11. Robert O. Gjerdingen, A Classic Turn of Phrase (Philadelphia: University of Pennsylvania Press, 1988), especially chapters 4 and 5.

12. My interpretation of mm. 86-90 as two alpha motives hinges on reading the 6/4 chord in m. 88 as a passing chord within a prolongation of the same chord from m. 86 to m. 90. This sort of interpretation has precedents in the Schenkerian literature--for example, Schenker's own reading of mm. 21-28 of J.S. Bach's C Minor Prelude from Book I of the Well-Tempered Clavier.
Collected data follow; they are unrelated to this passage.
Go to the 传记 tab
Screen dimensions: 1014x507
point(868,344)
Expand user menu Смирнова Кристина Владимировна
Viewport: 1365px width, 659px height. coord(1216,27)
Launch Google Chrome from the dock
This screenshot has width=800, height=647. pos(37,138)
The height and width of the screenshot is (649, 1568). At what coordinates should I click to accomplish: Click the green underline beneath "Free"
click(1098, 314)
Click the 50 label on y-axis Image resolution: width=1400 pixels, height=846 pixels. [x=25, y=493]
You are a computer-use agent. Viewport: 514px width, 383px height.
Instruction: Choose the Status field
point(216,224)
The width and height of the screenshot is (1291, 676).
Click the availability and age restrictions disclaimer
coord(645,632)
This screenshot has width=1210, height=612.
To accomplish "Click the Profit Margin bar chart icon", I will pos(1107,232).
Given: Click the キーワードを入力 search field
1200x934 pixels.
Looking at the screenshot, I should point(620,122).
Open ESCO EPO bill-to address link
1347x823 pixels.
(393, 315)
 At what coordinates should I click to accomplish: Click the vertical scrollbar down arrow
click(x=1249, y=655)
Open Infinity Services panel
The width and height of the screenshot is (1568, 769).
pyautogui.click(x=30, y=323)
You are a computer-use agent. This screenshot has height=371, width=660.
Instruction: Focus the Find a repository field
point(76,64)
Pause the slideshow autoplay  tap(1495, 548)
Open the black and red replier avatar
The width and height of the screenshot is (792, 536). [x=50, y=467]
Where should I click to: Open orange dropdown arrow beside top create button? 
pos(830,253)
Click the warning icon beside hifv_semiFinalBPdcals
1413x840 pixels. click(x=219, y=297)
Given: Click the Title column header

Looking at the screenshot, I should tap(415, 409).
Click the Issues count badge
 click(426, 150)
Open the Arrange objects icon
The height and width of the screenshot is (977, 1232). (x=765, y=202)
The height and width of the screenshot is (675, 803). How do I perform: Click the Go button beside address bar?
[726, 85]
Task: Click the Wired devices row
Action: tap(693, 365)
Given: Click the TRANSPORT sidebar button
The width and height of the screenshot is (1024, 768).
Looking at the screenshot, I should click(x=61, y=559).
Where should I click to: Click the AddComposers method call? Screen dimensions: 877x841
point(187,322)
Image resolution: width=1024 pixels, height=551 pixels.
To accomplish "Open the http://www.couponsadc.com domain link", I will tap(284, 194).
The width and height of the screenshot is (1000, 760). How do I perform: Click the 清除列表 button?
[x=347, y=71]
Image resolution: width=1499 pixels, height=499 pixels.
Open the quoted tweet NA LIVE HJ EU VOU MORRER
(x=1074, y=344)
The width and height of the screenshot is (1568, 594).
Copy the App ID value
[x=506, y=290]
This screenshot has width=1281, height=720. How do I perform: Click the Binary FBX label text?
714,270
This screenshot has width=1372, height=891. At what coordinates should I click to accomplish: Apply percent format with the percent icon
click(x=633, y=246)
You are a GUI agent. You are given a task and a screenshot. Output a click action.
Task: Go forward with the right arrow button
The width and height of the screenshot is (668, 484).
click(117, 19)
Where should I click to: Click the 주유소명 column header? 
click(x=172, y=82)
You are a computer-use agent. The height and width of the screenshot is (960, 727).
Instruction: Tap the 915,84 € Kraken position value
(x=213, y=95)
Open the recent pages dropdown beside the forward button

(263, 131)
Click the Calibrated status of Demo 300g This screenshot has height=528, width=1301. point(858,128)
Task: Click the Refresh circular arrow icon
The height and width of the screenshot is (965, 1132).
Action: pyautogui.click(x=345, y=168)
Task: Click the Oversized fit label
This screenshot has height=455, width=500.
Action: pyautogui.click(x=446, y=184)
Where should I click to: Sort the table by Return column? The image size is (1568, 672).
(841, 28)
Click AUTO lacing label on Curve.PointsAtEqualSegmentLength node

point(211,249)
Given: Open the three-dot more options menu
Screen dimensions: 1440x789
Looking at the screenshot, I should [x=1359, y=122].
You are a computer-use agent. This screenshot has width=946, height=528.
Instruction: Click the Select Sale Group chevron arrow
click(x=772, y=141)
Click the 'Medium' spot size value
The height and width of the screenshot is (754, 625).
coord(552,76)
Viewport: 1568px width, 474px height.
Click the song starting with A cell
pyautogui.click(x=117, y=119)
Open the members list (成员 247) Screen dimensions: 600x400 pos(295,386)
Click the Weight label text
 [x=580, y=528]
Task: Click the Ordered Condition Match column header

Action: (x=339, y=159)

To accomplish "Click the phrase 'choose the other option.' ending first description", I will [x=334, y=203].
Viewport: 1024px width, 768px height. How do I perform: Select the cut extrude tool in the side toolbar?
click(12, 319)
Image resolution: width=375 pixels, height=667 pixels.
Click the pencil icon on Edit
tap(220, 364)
Schenker maintains that a cadential 6/4 in mm. 21-27 resolves to V 5/3 at m. 28. The prolongation of the 6/4 is accomplished mainly through a neighbor viio7/V. In turn, chromatically-altered chord skips from F# to Ab and back to F# within this viio7/V are filled in by passing Gs, creating passing 6/4s that are ultimately part of the prolongation of the same chord. See Figure 1 (p. 48) and the associated commentary (especially pp. 50-51) in Heinrich Schenker, "The Organic Nature of Fugue as Demonstrated in the C Minor Fugue from Bach's Well-Tempered Clavier, Book I," trans. Hedi Siegel, in The Masterwork in Music, vol. 2, ed. William Drabkin (Cambridge: Cambridge University Press, 1996), pp. 31-54.

13. Epstein, Beyond Orpheus, pp. 127-29.

14. Schoenberg, Fundamentals of Musical Composition, p. 9.